WHAT IS EXPECTED:
The task calls for each record to be given again exactly.

[Collected data entries]
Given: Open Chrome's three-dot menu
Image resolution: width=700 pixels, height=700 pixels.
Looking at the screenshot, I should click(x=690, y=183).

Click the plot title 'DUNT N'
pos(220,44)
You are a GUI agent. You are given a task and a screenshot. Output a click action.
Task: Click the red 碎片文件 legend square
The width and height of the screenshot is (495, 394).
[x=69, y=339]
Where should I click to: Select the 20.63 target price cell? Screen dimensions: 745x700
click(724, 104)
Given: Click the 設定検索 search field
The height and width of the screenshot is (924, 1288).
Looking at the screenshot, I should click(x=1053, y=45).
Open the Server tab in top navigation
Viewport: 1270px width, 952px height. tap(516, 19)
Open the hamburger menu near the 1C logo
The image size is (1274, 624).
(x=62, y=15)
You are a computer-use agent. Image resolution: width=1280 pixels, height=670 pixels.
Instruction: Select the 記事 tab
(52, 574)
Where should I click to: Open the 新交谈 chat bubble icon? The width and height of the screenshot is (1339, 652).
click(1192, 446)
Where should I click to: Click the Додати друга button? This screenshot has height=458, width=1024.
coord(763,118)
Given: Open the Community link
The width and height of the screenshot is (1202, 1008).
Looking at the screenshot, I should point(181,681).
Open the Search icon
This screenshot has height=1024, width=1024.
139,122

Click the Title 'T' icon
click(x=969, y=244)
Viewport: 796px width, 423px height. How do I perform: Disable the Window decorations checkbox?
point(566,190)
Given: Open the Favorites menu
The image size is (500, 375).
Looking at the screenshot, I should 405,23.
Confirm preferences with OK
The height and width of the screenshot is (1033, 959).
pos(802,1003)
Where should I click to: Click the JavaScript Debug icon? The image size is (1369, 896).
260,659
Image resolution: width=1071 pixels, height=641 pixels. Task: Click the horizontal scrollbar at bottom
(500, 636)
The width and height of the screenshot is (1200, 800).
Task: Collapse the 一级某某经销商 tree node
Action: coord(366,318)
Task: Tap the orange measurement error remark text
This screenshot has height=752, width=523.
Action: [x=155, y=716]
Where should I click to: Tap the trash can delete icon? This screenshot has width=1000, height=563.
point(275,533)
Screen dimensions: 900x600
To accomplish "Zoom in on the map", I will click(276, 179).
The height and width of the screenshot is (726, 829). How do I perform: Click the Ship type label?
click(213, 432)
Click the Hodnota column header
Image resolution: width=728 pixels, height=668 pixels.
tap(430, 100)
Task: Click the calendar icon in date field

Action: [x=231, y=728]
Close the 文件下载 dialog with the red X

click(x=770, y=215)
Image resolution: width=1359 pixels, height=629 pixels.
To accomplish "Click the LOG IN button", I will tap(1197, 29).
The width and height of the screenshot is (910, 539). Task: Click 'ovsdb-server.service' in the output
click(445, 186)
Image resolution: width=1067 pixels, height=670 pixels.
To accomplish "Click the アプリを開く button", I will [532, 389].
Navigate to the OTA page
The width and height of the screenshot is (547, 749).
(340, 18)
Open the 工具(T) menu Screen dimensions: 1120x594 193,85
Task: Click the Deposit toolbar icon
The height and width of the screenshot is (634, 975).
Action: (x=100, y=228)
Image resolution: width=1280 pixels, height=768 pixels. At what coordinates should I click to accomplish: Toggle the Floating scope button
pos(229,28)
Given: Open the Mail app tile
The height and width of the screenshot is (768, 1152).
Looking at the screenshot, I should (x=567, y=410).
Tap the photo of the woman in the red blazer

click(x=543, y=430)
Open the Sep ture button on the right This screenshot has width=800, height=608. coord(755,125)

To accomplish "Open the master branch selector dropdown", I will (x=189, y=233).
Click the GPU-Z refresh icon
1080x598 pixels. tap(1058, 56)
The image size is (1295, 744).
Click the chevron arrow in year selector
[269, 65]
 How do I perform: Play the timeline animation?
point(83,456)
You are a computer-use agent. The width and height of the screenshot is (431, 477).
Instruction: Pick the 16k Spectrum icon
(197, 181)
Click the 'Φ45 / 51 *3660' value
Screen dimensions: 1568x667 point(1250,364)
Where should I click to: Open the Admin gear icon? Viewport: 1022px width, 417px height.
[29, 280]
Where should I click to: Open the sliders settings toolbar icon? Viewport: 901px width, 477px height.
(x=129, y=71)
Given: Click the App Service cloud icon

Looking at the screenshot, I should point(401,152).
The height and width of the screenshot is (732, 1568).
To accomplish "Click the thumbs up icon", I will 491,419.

REPLY TO THE TASK:
Given: Open Chrome's three-dot menu
Image resolution: width=700 pixels, height=700 pixels.
Looking at the screenshot, I should click(x=690, y=183).

Click the plot title 'DUNT N'
pos(220,44)
You are a GUI agent. You are given a task and a screenshot. Output a click action.
Task: Click the red 碎片文件 legend square
The width and height of the screenshot is (495, 394).
[x=69, y=339]
Where should I click to: Select the 20.63 target price cell? Screen dimensions: 745x700
click(724, 104)
Given: Click the 設定検索 search field
The height and width of the screenshot is (924, 1288).
Looking at the screenshot, I should click(x=1053, y=45).
Open the Server tab in top navigation
Viewport: 1270px width, 952px height. tap(516, 19)
Open the hamburger menu near the 1C logo
The image size is (1274, 624).
(x=62, y=15)
You are a computer-use agent. Image resolution: width=1280 pixels, height=670 pixels.
Instruction: Select the 記事 tab
(52, 574)
Where should I click to: Open the 新交谈 chat bubble icon? The width and height of the screenshot is (1339, 652).
click(1192, 446)
Where should I click to: Click the Додати друга button? This screenshot has height=458, width=1024.
coord(763,118)
Given: Open the Community link
The width and height of the screenshot is (1202, 1008).
Looking at the screenshot, I should point(181,681).
Open the Search icon
This screenshot has height=1024, width=1024.
139,122

Click the Title 'T' icon
click(x=969, y=244)
Viewport: 796px width, 423px height. How do I perform: Disable the Window decorations checkbox?
point(566,190)
Given: Open the Favorites menu
The image size is (500, 375).
Looking at the screenshot, I should 405,23.
Confirm preferences with OK
The height and width of the screenshot is (1033, 959).
pos(802,1003)
Where should I click to: Click the JavaScript Debug icon? The image size is (1369, 896).
260,659
Image resolution: width=1071 pixels, height=641 pixels. Task: Click the horizontal scrollbar at bottom
(500, 636)
The width and height of the screenshot is (1200, 800).
Task: Collapse the 一级某某经销商 tree node
Action: coord(366,318)
Task: Tap the orange measurement error remark text
This screenshot has height=752, width=523.
Action: [x=155, y=716]
Where should I click to: Tap the trash can delete icon? This screenshot has width=1000, height=563.
point(275,533)
Screen dimensions: 900x600
To accomplish "Zoom in on the map", I will click(276, 179).
The height and width of the screenshot is (726, 829). How do I perform: Click the Ship type label?
click(213, 432)
Click the Hodnota column header
Image resolution: width=728 pixels, height=668 pixels.
tap(430, 100)
Task: Click the calendar icon in date field

Action: [x=231, y=728]
Close the 文件下载 dialog with the red X

click(x=770, y=215)
Image resolution: width=1359 pixels, height=629 pixels.
To accomplish "Click the LOG IN button", I will tap(1197, 29).
The width and height of the screenshot is (910, 539). Task: Click 'ovsdb-server.service' in the output
click(445, 186)
Image resolution: width=1067 pixels, height=670 pixels.
To accomplish "Click the アプリを開く button", I will [532, 389].
Navigate to the OTA page
The width and height of the screenshot is (547, 749).
(340, 18)
Open the 工具(T) menu Screen dimensions: 1120x594 193,85
Task: Click the Deposit toolbar icon
The height and width of the screenshot is (634, 975).
Action: (x=100, y=228)
Image resolution: width=1280 pixels, height=768 pixels. At what coordinates should I click to accomplish: Toggle the Floating scope button
pos(229,28)
Given: Open the Mail app tile
The height and width of the screenshot is (768, 1152).
Looking at the screenshot, I should (x=567, y=410).
Tap the photo of the woman in the red blazer

click(x=543, y=430)
Open the Sep ture button on the right This screenshot has width=800, height=608. coord(755,125)

To accomplish "Open the master branch selector dropdown", I will (x=189, y=233).
Click the GPU-Z refresh icon
1080x598 pixels. tap(1058, 56)
The image size is (1295, 744).
Click the chevron arrow in year selector
[269, 65]
 How do I perform: Play the timeline animation?
point(83,456)
You are a computer-use agent. The width and height of the screenshot is (431, 477).
Instruction: Pick the 16k Spectrum icon
(197, 181)
Click the 'Φ45 / 51 *3660' value
Screen dimensions: 1568x667 point(1250,364)
Where should I click to: Open the Admin gear icon? Viewport: 1022px width, 417px height.
[29, 280]
Where should I click to: Open the sliders settings toolbar icon? Viewport: 901px width, 477px height.
(x=129, y=71)
Given: Click the App Service cloud icon

Looking at the screenshot, I should point(401,152).
The height and width of the screenshot is (732, 1568).
To accomplish "Click the thumbs up icon", I will 491,419.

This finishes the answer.